A CA is a third-party entity that issues digital certificates and manages security credentials and public keys for message encryption. A CA issues a public key certificate, which states that the CA attests that the public key contained in the certificate belongs to the person, organization, server, or other entity noted in the certificate. The CA verifies applicant credentials so that relying parties can trust the information in the CA certificates. If you trust the CA and can verify the CA signature, then you can also verify that a certain public key does indeed belong to whomever is identified in the certificate.

You might need to add CAs to the pool if your organization has an internal CA, your certificates are signed by an intermediate or root CA not in the trusted list, or the certificate for a CA in the list is expired or has been revoked and needs replacing.

Generally, you do not need to add certificates if your CA is among those in the trusted list.

If you need to add a CA to the list, you can upload its certificate file or paste its content directly into the Management Console. Importing multiple certificates is supported. When adding a single certificate, you can specify a local name for it.

You can update the appliance’s trusted root store on this page.

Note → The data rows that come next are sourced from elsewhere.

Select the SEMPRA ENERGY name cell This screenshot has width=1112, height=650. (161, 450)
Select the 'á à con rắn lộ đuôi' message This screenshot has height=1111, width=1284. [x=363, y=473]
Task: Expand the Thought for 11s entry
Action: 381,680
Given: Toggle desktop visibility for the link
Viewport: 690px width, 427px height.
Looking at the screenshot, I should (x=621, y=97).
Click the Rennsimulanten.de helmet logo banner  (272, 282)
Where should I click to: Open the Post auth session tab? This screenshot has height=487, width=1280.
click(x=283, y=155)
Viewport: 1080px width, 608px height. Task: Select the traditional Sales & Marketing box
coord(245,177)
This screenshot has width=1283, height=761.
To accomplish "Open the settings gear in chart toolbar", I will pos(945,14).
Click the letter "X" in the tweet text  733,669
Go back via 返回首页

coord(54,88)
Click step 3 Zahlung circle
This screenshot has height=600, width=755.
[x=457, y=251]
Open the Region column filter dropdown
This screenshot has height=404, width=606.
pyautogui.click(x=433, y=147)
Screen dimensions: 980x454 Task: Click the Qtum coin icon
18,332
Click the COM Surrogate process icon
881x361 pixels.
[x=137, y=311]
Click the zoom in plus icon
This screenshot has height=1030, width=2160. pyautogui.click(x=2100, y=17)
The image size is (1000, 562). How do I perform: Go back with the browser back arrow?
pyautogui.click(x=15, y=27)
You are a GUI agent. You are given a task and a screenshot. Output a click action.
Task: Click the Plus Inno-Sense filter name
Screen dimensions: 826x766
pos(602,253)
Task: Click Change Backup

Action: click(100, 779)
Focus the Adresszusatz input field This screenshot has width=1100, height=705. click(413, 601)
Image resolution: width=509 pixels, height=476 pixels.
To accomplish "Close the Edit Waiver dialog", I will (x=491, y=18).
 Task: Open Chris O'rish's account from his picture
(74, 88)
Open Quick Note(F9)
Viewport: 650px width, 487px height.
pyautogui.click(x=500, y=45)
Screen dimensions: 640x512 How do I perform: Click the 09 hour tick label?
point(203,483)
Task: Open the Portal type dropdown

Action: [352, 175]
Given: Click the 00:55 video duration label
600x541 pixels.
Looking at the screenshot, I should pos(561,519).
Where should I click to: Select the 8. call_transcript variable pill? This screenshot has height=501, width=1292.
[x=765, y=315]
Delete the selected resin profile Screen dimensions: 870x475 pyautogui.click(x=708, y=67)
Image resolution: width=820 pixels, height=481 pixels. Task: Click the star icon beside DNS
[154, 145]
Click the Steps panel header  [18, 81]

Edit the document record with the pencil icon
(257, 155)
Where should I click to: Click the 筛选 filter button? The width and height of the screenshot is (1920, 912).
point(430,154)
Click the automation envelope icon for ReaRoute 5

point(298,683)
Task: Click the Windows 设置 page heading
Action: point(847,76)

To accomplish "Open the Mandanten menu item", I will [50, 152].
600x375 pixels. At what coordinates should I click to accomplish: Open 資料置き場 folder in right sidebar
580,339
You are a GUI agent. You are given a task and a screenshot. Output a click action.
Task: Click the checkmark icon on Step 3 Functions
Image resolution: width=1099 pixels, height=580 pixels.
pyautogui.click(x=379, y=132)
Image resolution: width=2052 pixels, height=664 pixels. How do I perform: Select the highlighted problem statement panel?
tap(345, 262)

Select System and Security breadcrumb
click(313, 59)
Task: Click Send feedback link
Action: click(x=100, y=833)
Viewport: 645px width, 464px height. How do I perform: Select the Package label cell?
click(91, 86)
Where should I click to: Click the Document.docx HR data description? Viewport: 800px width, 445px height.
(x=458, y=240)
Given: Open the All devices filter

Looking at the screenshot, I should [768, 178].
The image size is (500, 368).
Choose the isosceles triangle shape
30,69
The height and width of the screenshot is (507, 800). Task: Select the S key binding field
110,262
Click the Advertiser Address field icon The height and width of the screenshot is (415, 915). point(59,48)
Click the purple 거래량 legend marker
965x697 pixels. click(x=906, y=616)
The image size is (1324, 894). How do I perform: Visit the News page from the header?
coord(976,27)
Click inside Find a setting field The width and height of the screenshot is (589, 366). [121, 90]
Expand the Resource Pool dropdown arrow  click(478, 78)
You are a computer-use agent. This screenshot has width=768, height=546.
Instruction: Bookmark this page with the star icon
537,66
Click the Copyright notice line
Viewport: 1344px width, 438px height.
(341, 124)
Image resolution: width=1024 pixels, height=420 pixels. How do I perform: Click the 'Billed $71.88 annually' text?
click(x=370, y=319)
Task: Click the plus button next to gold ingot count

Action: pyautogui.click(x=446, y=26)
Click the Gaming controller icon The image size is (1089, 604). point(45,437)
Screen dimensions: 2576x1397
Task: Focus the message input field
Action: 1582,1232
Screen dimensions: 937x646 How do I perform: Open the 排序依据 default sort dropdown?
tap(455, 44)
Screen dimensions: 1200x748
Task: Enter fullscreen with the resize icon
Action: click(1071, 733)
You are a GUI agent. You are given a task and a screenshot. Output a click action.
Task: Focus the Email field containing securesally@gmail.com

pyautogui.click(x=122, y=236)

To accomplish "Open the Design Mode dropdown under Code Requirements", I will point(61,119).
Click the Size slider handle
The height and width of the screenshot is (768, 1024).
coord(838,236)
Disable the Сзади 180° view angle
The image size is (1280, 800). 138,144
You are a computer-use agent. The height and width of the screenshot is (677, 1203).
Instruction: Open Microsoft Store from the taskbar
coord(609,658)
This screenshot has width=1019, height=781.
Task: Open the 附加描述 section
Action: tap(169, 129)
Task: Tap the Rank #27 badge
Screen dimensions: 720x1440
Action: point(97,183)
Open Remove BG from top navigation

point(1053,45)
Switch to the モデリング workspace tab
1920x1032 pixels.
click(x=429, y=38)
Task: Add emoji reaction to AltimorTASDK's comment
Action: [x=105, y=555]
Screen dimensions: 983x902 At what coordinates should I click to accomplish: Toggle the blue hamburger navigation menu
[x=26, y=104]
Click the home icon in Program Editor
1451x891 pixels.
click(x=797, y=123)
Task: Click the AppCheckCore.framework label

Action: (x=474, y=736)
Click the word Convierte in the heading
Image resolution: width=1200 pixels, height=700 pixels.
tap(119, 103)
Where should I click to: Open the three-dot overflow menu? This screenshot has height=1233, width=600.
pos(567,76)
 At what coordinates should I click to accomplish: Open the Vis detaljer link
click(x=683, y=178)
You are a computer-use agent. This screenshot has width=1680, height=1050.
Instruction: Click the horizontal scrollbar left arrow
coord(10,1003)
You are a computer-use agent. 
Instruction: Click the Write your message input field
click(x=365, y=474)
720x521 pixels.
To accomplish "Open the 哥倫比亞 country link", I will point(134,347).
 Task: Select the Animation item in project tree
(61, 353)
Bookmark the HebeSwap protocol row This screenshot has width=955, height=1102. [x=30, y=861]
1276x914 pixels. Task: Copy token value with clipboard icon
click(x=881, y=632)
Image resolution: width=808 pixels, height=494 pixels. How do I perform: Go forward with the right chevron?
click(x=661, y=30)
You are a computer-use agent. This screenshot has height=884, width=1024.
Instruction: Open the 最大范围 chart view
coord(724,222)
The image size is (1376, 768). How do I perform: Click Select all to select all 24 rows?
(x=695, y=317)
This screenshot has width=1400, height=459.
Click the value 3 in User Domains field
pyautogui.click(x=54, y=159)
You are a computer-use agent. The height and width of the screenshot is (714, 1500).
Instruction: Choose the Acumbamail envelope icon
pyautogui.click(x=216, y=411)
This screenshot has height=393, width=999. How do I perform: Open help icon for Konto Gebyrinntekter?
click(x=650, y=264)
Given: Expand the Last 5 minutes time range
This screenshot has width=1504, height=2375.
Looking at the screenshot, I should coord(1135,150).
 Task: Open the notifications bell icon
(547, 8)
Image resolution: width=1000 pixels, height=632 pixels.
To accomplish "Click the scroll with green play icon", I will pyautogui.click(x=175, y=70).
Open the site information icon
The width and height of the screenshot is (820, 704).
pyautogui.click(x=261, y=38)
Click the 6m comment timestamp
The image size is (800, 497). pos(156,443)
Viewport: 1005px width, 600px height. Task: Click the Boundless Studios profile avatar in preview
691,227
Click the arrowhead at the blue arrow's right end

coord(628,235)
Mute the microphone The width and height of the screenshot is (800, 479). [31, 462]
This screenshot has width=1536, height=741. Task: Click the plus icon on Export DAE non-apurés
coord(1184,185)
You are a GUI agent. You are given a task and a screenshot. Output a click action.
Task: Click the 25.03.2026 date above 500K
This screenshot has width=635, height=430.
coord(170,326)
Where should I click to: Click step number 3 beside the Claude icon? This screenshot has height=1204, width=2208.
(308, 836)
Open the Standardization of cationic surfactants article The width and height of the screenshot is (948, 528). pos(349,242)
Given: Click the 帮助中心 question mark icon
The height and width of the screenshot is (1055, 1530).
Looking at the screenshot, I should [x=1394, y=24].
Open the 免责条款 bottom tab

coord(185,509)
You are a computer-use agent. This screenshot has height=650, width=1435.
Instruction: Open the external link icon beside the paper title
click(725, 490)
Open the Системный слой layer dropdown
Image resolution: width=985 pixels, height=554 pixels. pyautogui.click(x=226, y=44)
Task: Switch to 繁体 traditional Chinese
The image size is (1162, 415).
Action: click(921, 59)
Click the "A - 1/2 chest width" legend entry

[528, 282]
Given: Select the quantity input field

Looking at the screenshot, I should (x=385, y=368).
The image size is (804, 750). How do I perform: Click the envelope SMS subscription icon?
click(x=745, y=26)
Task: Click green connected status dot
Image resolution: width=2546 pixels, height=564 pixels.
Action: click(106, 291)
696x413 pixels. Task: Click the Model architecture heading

Appliances include a pool of preimported certificates from common, trusted CAs. The default list of CAs, as well as settings for adding CAs, is under Optimization > SSL: Certificate Authorities.

Under Certificate Authorities, see the following options:

Click to add a new CA.

Selecting an optional local name for the CA is available when uploading a single certificate at a time.

Browse your local system for the CA file.

Optionally, you can paste the certificate directly into the management console.

Click to add the CA.